Em Fina Estampa, a ministra remeteu um ofício à emissora “sugerindo” que a personagem Celeste denunciasse o marido Baltazar ligando para o número 180 (Central de Atendimento à Mulher) na próxima vez que sofresse agressão. Em 25 de outubro, um dos desfechos receitados por Iriny finalmente foi levado ao ar: após dar outra surra em Celeste, Baltazar acabou preso – Iriny havia recomendado à emissora que o violento personagem fosse judicialmente responsabilizado. Aguinaldo Silva, autor da novela, escreveu no Twitter: “Ira-ny [sic], a insaciável, agora quer ser corroteirista de Fina Estampa”. Ela nega, contudo, que tenha tentado interferir no enredo. “O que fizemos foi apenas uma sugestão”, diz. Já no caso do Zorra Total, Iriny também prestou apoio às metroviárias paulistanas que são contra o humor praticado pela dupla de personagens Valéria e Janete. A ministra se irritou com as cenas nas quais Janete sofreu assédio dentro do metrô e foi encorajada pela travesti Valéria a aceitar a investida. Às vésperas da Terceira Conferência Nacional de Políticas para as Mulheres, marcada para dezembro próximo, Iriny Lopes destacou a importância de sua ouvidoria –“Um canal estratégico de diálogo entre a secretaria e a mulher brasileira”. Imobilizada numa cadeira de rodas em virtude de uma torção no tornozelo, a ministra falou sobre humor, erotização da mulher, mídia e comunicação de massa. E, sem engessar nas respostas ou perder a ternura, abordou o tema que, ainda hoje, é um dos principais tabus na sociedade brasileira, o aborto: “Nossa vida de mulher não se restringe a ser mãe”, diz.
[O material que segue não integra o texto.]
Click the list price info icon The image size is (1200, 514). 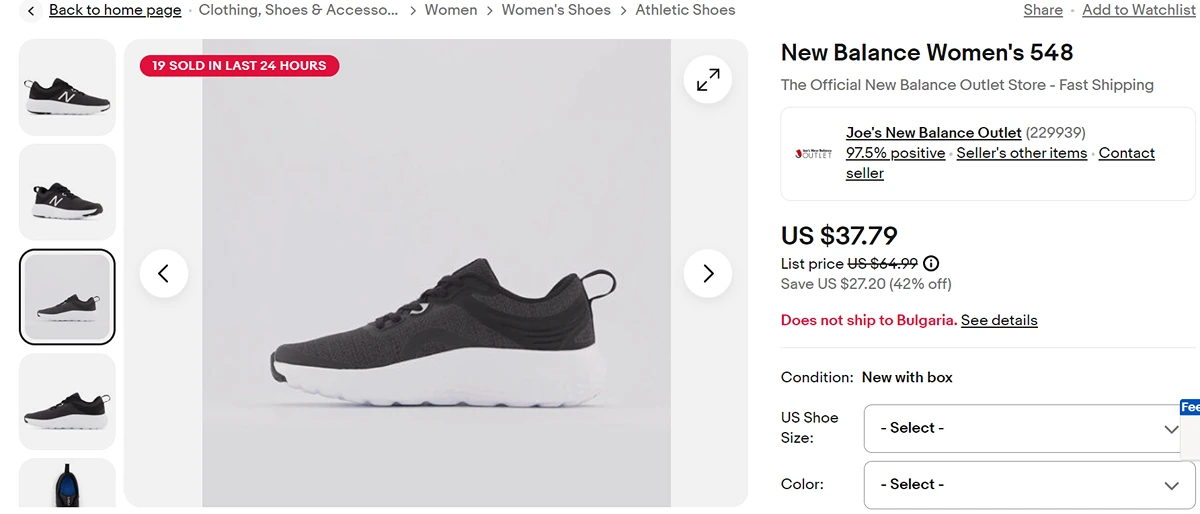coord(931,264)
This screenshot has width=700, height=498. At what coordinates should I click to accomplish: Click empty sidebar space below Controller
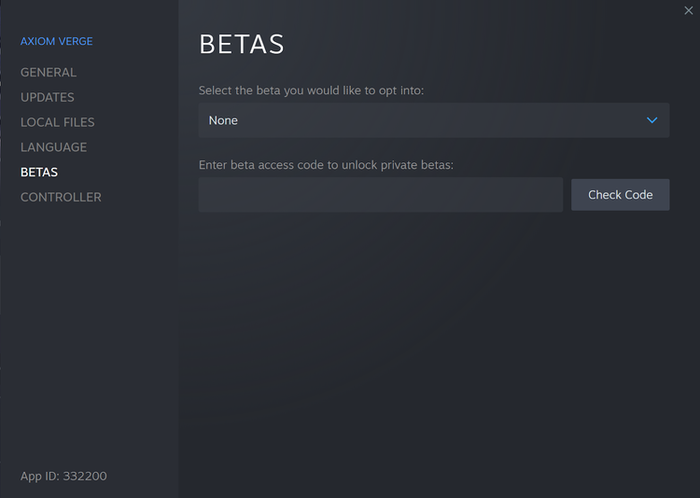coord(88,330)
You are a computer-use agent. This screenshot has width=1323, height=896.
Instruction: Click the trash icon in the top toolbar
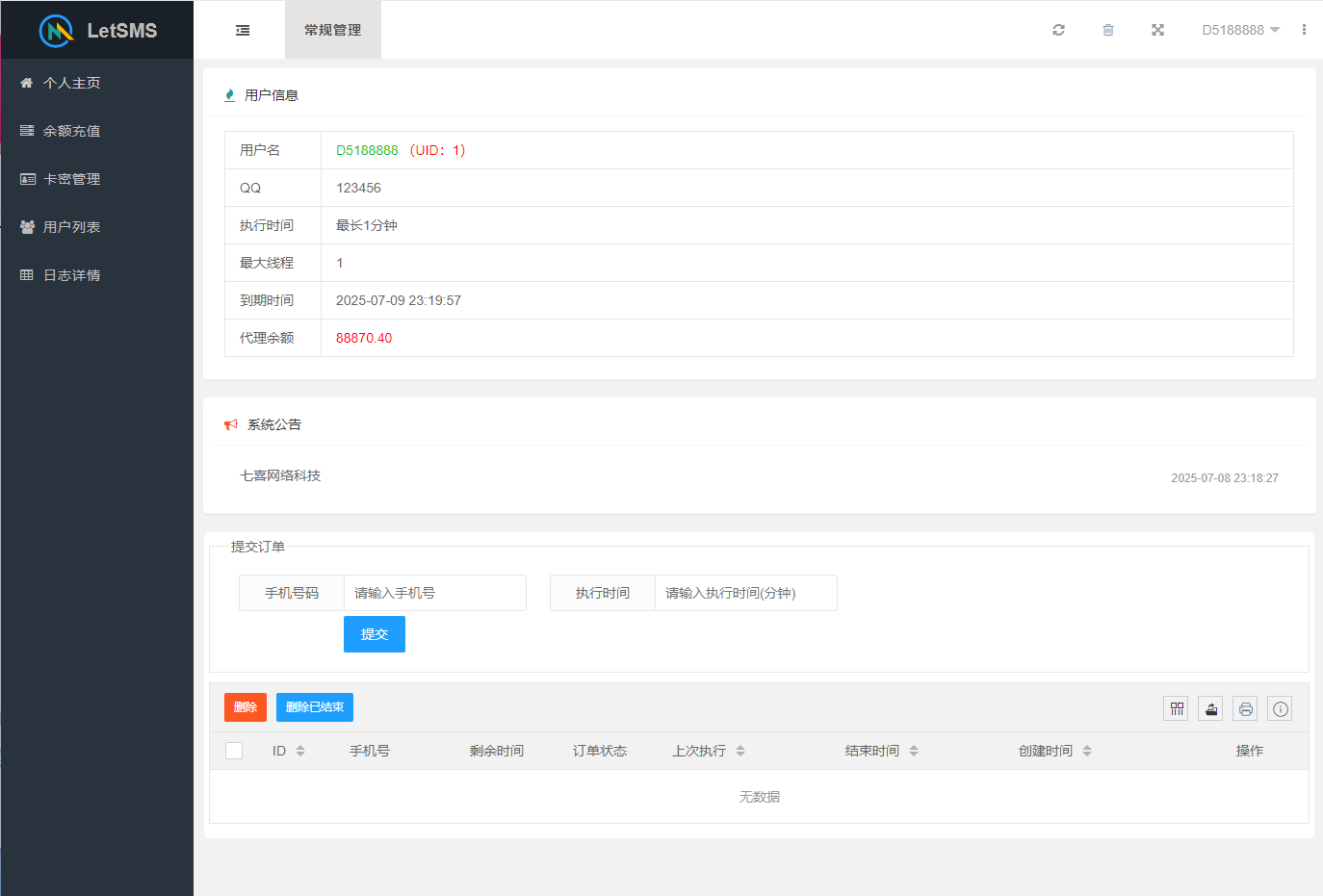click(1108, 30)
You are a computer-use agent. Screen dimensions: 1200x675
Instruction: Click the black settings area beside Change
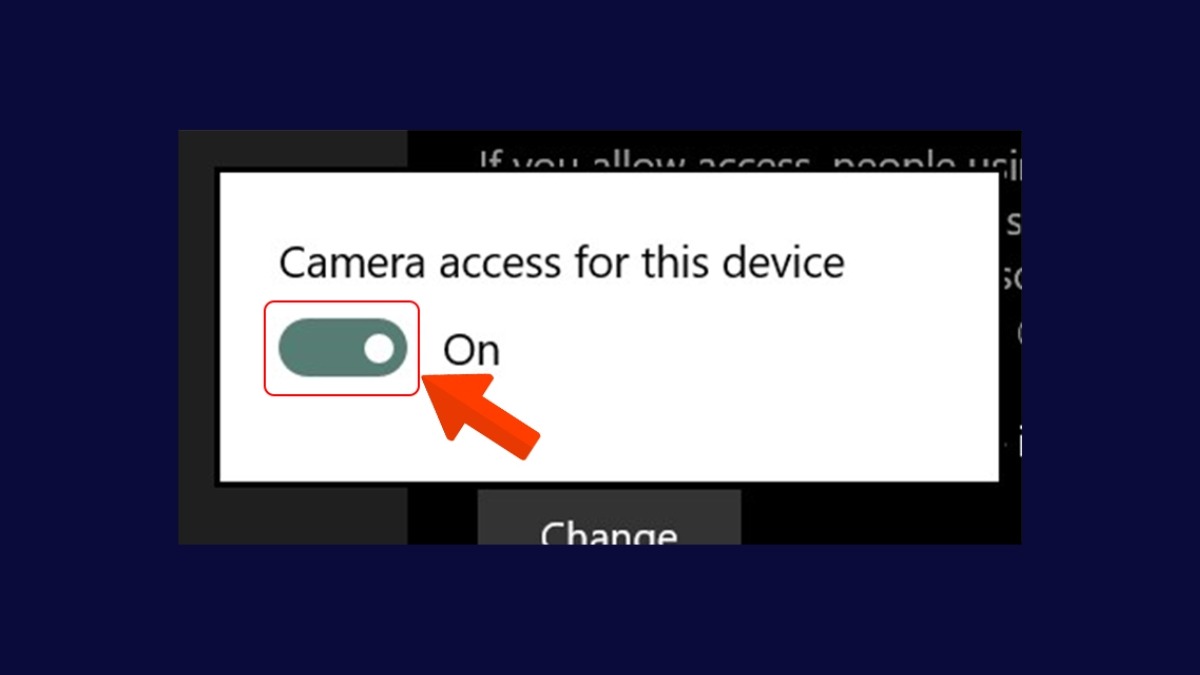click(x=880, y=517)
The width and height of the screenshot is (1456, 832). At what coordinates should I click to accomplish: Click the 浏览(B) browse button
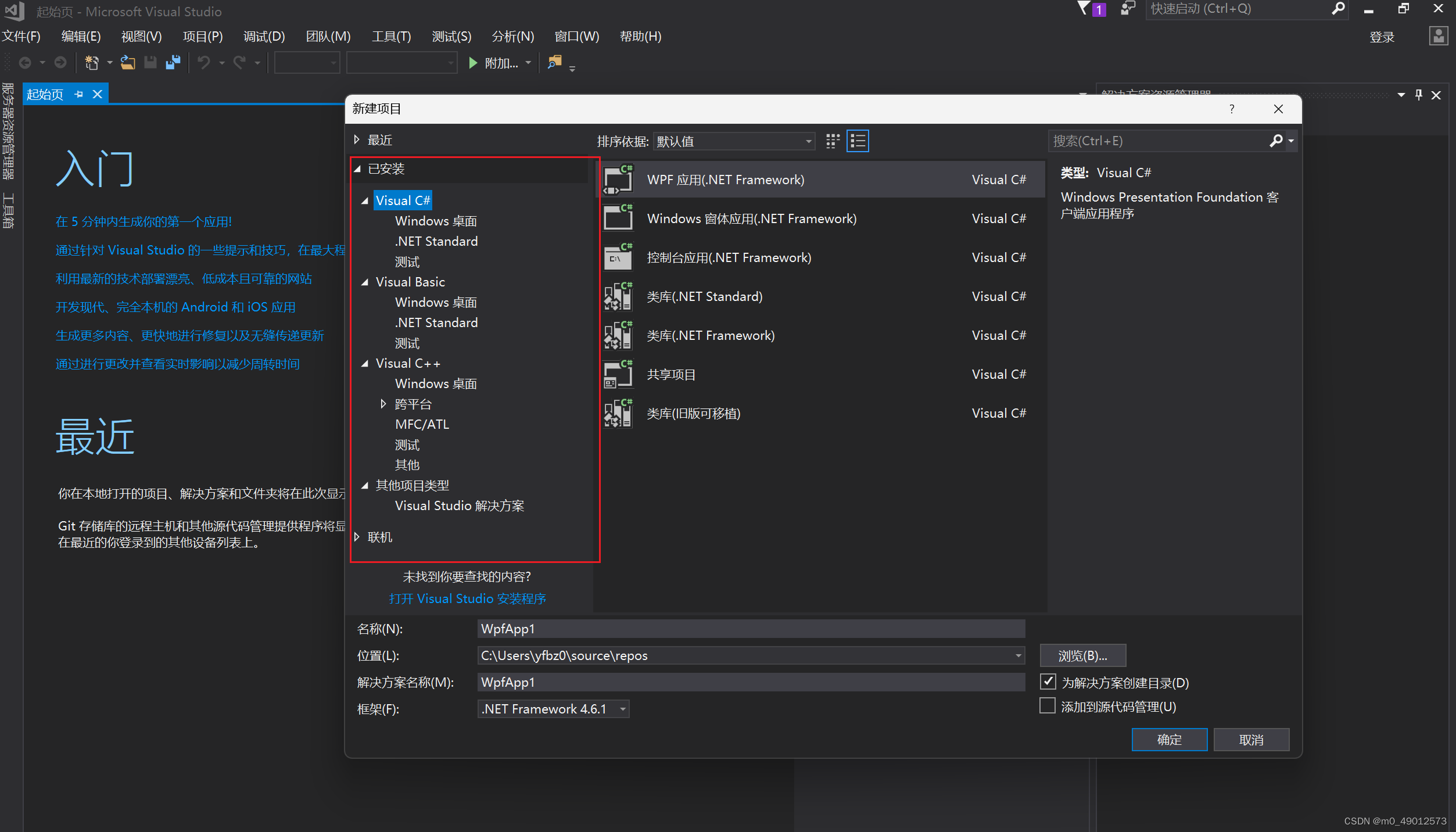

Por que a senhora optou em acionar o Conar para solicitar a suspensão da publicidade da Hope? E, agora que o comercial foi liberado, qual será a posição da secretaria?
Acionamos [o Conar] porque fomos informados pela ouvidoria que temos na secretaria. Ouvidoria essa que, na verdade, é uma conquista de nossa sociedade. Do tempo em que conquistar uma ouvidoria que não fosse “surda” era fundamental, porque a sociedade queria ser ouvida pelo governo e pelo judiciário. É um instrumento extremamente democrático. Recebemos, através dela, as mais diversas denúncias, todos os dias: sobre publicidade, sobre o não cumprimento da Lei Maria da Penha, sobre o mau funcionamento de delegacias especializadas, sobre agressões, físicas e verbais. No caso da publicidade da Hope – com base em decisões anteriores do Conar, que caracterizou como estereótipos semelhantes publicidades –, consideramos que era cabível o pedido de suspensão. O conselho considerou, porém, que não havia sustentação [para] a suspensão do comercial. Embora o Conar tenha reconhecido a admissibilidade da solicitação, o que também é muito importante, pois admitiu, assim, que tinha de debruçar-se sobre o caso e analisá-lo.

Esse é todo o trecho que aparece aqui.